Sosok bertopeng itu menatap langit biru tanpa setitik pun awan. Hanya ada kekosongan biru yang terpantul tepat di matanya.
Sekali lagi, dia kembali bergumam.
"Itu hanya tempat dimana nyawa dibuang ..."
"Tempat yang sebenarnya tidak diperlukan jika "kedamaian" memang ada."
Dua sosok putih terpantul di iris mata pemuda itu.
"Dan jika "kedamaian" di akhir dunia ini memang ada ..."
Pemuda itu kemudian memejamkan matanya.
"Aku juga ingin melihatnya."
***
Sementara itu, di tempat Julian berada.
Memimpin sekitar seratus orang di belakangnya, pria itu menatap lurus ke arah kejauhan.
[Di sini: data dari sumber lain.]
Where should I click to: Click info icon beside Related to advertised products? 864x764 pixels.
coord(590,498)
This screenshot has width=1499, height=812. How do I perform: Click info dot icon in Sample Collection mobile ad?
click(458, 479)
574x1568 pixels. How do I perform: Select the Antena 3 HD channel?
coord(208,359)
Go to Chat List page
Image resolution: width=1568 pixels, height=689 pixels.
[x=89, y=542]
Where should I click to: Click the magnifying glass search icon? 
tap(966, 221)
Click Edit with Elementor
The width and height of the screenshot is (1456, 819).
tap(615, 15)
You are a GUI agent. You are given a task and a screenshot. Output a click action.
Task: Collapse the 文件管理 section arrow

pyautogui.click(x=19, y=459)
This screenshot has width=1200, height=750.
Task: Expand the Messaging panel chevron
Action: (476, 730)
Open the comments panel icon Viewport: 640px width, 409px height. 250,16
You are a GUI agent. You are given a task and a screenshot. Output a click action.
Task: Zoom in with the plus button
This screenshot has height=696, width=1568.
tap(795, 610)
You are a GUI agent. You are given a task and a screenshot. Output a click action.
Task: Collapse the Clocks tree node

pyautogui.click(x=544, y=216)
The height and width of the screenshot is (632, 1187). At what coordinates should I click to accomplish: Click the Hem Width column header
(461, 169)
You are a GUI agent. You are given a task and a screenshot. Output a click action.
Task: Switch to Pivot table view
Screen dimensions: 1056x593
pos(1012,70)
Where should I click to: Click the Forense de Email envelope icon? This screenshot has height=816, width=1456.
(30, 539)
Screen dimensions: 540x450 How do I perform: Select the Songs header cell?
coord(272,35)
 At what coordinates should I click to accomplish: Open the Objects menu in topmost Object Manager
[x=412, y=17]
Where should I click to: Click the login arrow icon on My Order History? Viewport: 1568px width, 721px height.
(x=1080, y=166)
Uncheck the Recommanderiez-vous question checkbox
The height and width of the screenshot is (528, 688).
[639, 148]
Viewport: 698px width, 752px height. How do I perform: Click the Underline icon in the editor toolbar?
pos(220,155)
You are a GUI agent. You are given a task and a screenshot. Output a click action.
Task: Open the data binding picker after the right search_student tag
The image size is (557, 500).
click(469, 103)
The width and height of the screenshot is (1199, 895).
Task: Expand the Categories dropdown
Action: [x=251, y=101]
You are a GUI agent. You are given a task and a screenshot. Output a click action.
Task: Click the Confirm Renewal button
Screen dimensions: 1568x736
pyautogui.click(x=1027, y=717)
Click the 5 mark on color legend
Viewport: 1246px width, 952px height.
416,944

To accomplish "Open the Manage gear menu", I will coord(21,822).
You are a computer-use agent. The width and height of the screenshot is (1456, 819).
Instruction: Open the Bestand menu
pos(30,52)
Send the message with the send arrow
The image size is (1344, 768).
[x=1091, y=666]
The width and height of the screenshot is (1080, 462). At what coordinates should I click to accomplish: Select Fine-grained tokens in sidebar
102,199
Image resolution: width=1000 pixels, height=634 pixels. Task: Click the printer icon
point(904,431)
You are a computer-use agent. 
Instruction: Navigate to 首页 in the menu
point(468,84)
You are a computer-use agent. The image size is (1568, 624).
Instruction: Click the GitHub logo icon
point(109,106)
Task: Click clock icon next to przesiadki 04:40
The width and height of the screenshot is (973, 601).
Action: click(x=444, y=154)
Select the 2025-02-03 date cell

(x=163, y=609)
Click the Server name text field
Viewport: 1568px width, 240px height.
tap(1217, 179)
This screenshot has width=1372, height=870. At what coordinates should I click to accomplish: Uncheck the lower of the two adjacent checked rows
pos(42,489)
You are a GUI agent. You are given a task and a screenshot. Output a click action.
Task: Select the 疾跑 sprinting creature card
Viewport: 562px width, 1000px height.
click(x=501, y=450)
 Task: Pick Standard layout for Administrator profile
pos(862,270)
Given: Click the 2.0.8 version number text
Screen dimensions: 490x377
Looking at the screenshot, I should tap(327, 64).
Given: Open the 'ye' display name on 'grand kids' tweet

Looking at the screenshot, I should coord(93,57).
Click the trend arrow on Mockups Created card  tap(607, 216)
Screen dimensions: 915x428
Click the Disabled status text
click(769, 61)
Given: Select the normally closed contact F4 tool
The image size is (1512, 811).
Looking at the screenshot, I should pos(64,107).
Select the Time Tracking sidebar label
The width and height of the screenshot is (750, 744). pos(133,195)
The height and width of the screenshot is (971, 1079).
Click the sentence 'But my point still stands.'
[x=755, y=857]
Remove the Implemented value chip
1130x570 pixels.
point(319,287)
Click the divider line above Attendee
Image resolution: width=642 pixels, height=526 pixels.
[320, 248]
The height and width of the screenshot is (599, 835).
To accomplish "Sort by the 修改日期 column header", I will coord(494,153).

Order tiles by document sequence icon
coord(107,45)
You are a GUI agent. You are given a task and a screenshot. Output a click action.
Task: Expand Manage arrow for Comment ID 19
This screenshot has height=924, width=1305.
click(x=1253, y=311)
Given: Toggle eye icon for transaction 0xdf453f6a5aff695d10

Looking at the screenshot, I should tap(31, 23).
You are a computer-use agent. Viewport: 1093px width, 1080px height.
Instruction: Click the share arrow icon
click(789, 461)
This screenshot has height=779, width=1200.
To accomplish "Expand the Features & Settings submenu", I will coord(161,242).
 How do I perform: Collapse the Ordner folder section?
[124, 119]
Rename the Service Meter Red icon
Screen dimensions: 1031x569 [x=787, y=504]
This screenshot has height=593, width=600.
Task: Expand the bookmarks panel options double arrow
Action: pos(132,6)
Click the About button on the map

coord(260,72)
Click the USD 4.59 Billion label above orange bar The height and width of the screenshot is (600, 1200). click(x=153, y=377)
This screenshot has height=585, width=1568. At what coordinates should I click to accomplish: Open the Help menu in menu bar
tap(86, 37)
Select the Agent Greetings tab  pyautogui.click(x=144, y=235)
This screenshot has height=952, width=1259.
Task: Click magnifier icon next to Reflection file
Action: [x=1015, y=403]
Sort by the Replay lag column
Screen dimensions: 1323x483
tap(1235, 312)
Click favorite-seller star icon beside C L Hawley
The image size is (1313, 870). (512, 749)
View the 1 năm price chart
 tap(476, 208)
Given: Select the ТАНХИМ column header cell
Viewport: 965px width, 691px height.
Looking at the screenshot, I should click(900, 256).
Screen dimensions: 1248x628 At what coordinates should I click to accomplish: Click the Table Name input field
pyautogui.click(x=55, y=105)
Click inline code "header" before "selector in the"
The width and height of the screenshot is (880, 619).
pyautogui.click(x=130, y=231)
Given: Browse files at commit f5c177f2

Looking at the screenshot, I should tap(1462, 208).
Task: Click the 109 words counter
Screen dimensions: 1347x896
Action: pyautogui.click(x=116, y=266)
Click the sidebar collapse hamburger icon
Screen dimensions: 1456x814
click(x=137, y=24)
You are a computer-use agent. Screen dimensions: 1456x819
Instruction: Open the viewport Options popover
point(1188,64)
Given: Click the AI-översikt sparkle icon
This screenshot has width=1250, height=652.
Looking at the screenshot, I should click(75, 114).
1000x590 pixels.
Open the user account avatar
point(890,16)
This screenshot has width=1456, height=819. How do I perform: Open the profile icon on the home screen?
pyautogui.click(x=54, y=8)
Melihat jumlah musuh sekilas, ekspresinya menjadi lebih berat.
"Setidaknya 300 ... mungkin hampir 400 orang."
Jauh di depan Julian dan pasukannya, memang ada 300 orang dari Imperial Tiger. Selain itu, ada juga bala bantuan dari Third Scars hampir 100 orang. Jika ditotal, jumlah orang di pihak aliansi dua kelompok tersebut empat kali lebih banyak daripada jumlah yang ada di pihak Julian.
Tatapan Julian langsung menuju ke arah tertentu dimana ada pemimpin pasukan pihak musuh. Pemimpin pasukan tersebut adalah seorang lelaki paruh baya kekar dengan tubuh seperti binaragawan. Dia memakai seragam, jelas merupakan anggota Imperial Tiger.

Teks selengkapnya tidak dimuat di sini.